**Problem**. Only some lines are wanted. Transcribe, exactly, the lines below from the line with "Image resolution: width=1383" up to and including the line with "Viewport: 760px width, 488px height.".

-*-*-

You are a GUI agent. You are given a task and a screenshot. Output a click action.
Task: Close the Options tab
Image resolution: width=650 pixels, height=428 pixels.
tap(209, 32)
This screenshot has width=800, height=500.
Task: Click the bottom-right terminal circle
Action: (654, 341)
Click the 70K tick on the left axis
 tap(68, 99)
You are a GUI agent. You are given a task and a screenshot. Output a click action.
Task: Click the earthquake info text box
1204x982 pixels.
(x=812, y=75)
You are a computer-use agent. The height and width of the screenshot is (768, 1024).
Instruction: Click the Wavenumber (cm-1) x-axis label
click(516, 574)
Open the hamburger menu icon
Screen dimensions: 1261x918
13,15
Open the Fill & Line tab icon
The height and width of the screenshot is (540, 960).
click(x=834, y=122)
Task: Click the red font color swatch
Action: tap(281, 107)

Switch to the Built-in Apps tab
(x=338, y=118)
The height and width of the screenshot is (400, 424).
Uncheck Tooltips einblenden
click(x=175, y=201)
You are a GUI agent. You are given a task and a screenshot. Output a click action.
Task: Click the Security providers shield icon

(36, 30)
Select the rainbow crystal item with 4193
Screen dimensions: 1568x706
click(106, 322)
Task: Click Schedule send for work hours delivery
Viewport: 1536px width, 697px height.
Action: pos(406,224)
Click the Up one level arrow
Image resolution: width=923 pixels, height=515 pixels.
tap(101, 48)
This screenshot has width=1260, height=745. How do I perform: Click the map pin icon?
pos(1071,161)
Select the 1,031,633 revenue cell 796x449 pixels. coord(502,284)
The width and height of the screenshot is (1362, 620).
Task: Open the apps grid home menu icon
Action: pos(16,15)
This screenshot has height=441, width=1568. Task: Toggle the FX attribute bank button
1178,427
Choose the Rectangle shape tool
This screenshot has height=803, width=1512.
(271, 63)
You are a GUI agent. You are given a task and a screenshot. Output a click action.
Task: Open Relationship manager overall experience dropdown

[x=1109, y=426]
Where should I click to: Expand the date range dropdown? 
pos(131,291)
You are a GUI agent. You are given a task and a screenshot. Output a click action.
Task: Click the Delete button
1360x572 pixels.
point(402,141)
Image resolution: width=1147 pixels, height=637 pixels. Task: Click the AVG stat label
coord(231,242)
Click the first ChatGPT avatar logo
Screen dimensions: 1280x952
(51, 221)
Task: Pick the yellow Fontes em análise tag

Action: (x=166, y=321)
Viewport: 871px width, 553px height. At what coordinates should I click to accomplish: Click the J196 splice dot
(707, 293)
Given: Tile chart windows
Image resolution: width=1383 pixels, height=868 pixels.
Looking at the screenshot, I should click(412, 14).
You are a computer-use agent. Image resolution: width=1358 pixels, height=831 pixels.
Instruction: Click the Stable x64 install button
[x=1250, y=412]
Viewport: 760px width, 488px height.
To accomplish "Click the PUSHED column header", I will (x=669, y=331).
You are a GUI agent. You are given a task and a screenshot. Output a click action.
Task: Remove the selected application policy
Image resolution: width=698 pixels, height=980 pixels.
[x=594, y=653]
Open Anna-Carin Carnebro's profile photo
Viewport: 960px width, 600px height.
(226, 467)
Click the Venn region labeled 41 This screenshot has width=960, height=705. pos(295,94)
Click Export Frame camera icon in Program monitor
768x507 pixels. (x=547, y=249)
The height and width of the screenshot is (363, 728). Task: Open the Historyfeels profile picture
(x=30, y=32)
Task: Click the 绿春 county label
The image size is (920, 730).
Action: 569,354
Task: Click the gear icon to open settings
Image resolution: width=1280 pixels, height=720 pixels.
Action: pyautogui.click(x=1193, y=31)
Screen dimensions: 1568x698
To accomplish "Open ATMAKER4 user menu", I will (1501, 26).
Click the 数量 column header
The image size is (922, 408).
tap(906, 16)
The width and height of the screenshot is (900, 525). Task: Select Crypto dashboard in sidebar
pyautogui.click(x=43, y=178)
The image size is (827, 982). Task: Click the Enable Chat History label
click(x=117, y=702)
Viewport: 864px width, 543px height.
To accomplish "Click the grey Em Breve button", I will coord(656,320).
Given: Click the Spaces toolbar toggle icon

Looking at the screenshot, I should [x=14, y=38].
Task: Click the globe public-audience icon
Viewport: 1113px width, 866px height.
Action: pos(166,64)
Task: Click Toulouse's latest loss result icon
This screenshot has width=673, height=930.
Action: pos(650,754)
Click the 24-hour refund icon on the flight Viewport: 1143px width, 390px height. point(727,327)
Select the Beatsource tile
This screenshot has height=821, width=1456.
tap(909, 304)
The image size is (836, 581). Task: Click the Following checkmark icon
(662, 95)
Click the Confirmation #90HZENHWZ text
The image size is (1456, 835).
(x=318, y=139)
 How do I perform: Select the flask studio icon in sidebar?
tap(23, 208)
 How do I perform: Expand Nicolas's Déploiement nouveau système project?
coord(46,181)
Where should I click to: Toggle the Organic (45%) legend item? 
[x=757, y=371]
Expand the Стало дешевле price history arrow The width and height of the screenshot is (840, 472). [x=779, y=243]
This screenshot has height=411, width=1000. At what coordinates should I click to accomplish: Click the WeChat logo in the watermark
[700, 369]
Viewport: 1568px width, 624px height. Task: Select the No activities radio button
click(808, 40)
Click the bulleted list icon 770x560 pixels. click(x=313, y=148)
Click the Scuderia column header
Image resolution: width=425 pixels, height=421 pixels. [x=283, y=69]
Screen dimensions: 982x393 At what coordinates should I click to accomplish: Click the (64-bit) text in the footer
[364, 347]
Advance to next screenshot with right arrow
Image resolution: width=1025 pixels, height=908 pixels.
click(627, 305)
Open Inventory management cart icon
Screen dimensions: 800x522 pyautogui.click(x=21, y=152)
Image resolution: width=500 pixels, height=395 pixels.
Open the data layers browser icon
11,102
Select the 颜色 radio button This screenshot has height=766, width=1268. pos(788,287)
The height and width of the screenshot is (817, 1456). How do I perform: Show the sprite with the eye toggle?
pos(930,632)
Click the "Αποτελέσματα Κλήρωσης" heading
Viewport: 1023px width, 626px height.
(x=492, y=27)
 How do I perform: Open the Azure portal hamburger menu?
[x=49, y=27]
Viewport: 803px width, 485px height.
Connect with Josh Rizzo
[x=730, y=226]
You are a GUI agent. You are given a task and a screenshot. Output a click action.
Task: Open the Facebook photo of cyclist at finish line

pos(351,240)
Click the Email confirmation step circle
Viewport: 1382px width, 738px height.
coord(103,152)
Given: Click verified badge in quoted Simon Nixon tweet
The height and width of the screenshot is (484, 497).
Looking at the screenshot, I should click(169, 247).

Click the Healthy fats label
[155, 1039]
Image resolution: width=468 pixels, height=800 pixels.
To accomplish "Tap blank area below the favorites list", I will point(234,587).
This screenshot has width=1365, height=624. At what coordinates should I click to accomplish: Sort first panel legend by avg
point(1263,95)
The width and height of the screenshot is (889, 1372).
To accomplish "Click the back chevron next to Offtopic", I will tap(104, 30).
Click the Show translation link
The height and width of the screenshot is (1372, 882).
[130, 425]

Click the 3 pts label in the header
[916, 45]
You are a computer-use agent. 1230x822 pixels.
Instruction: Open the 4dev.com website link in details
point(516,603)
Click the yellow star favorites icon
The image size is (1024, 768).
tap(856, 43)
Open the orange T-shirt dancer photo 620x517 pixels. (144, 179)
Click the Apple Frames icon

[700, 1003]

-*-*-

**Answer area**.
Image resolution: width=1383 pixels, height=868 pixels.
Looking at the screenshot, I should click(412, 14).
You are a computer-use agent. Image resolution: width=1358 pixels, height=831 pixels.
Instruction: Click the Stable x64 install button
[x=1250, y=412]
Viewport: 760px width, 488px height.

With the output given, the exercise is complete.